(Data entries)
****************************************

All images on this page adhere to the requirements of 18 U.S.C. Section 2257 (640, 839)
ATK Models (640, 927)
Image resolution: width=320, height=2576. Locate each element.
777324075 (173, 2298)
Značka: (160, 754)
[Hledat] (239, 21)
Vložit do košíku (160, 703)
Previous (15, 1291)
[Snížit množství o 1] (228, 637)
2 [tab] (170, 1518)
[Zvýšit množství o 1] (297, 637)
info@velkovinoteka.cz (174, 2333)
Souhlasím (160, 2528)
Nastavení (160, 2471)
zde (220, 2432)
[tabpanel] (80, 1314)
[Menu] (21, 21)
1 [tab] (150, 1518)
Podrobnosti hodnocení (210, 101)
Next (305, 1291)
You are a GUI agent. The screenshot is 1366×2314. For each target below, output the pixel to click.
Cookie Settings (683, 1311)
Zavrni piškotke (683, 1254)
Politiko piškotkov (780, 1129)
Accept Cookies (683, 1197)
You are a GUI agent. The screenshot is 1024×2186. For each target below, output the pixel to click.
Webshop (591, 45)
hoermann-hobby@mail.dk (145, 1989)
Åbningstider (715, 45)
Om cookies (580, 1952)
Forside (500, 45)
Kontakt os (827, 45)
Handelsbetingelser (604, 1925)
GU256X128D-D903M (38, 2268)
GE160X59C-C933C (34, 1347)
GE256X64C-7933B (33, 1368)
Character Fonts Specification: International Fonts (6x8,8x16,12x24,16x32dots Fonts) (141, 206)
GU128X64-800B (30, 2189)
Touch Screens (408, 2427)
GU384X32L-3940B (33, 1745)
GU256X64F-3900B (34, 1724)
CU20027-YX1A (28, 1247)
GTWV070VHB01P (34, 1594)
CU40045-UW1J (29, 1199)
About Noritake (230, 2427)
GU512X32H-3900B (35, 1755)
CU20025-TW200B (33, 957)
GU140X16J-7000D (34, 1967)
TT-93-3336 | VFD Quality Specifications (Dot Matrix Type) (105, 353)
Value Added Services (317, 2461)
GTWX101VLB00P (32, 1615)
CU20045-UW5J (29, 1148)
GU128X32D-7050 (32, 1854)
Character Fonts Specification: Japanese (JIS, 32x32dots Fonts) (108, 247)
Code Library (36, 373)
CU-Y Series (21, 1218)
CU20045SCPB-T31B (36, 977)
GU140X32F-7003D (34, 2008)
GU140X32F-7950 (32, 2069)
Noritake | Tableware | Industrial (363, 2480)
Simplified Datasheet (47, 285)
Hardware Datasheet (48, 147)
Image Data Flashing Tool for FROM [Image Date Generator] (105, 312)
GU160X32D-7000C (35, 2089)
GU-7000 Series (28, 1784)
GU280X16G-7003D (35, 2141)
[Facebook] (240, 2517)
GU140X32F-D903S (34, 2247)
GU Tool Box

****************************************

_Task to carry out_. What is needed is an exact copy of all the records above.

_Solution to the exercise_.
All images on this page adhere to the requirements of 18 U.S.C. Section 2257 (640, 839)
ATK Models (640, 927)
Image resolution: width=320, height=2576. Locate each element.
777324075 (173, 2298)
Značka: (160, 754)
[Hledat] (239, 21)
Vložit do košíku (160, 703)
Previous (15, 1291)
[Snížit množství o 1] (228, 637)
2 [tab] (170, 1518)
[Zvýšit množství o 1] (297, 637)
info@velkovinoteka.cz (174, 2333)
Souhlasím (160, 2528)
Nastavení (160, 2471)
zde (220, 2432)
[tabpanel] (80, 1314)
[Menu] (21, 21)
1 [tab] (150, 1518)
Podrobnosti hodnocení (210, 101)
Next (305, 1291)
You are a GUI agent. The screenshot is 1366×2314. For each target below, output the pixel to click.
Cookie Settings (683, 1311)
Zavrni piškotke (683, 1254)
Politiko piškotkov (780, 1129)
Accept Cookies (683, 1197)
You are a GUI agent. The screenshot is 1024×2186. For each target below, output the pixel to click.
Webshop (591, 45)
hoermann-hobby@mail.dk (145, 1989)
Åbningstider (715, 45)
Om cookies (580, 1952)
Forside (500, 45)
Kontakt os (827, 45)
Handelsbetingelser (604, 1925)
GU256X128D-D903M (38, 2268)
GE160X59C-C933C (34, 1347)
GE256X64C-7933B (33, 1368)
Character Fonts Specification: International Fonts (6x8,8x16,12x24,16x32dots Fonts) (141, 206)
GU128X64-800B (30, 2189)
Touch Screens (408, 2427)
GU384X32L-3940B (33, 1745)
GU256X64F-3900B (34, 1724)
CU20027-YX1A (28, 1247)
GTWV070VHB01P (34, 1594)
CU40045-UW1J (29, 1199)
About Noritake (230, 2427)
GU512X32H-3900B (35, 1755)
CU20025-TW200B (33, 957)
GU140X16J-7000D (34, 1967)
TT-93-3336 | VFD Quality Specifications (Dot Matrix Type) (105, 353)
Value Added Services (317, 2461)
GTWX101VLB00P (32, 1615)
CU20045-UW5J (29, 1148)
GU128X32D-7050 (32, 1854)
Character Fonts Specification: Japanese (JIS, 32x32dots Fonts) (108, 247)
Code Library (36, 373)
CU-Y Series (21, 1218)
CU20045SCPB-T31B (36, 977)
GU140X32F-7003D (34, 2008)
GU140X32F-7950 (32, 2069)
Noritake | Tableware | Industrial (363, 2480)
Simplified Datasheet (47, 285)
Hardware Datasheet (48, 147)
Image Data Flashing Tool for FROM [Image Date Generator] (105, 312)
GU160X32D-7000C (35, 2089)
GU-7000 Series (28, 1784)
GU280X16G-7003D (35, 2141)
[Facebook] (240, 2517)
GU140X32F-D903S (34, 2247)
GU Tool Box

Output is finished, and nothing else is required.